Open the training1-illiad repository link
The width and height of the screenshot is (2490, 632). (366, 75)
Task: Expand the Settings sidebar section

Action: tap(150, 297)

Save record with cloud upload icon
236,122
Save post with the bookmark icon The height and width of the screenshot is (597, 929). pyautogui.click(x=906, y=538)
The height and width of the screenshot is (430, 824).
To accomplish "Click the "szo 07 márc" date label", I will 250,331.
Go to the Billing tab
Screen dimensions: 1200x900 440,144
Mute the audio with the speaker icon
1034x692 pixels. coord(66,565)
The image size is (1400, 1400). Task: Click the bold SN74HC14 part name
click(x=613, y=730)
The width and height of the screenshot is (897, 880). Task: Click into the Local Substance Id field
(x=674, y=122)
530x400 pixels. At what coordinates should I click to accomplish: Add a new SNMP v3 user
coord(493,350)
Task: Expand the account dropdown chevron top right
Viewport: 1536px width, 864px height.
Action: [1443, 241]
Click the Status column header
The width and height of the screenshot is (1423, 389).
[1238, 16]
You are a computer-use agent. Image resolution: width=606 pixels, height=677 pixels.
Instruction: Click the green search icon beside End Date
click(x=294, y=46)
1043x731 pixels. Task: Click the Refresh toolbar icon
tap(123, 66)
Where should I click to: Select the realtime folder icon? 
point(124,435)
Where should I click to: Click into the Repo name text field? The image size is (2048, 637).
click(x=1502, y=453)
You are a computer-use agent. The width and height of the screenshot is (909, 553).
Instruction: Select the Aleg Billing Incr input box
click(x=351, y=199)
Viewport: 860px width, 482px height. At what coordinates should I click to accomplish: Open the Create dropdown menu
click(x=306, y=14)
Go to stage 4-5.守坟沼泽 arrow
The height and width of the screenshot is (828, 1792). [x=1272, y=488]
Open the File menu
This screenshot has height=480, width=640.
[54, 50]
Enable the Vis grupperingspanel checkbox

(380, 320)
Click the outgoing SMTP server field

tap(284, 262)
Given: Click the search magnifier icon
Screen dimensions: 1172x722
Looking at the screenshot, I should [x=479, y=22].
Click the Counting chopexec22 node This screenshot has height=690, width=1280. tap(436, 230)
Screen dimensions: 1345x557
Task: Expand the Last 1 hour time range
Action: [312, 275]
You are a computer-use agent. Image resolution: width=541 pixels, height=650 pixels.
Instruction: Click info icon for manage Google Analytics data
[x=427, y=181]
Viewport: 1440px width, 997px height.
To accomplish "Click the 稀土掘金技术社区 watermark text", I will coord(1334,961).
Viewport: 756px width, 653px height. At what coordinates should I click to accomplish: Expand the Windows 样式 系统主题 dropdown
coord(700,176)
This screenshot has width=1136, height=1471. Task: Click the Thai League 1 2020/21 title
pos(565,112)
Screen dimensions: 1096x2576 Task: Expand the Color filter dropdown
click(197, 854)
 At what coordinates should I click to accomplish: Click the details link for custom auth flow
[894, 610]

§

**Requirement**
Look through the entries above. Copy out every line holding the word "agent".

**Task solution**
You are a computer-use agent. Image resolution: width=606 pixels, height=677 pixels.
You are a computer-use agent. The width and height of the screenshot is (909, 553).
You are a computer-use agent. Image resolution: width=541 pixels, height=650 pixels.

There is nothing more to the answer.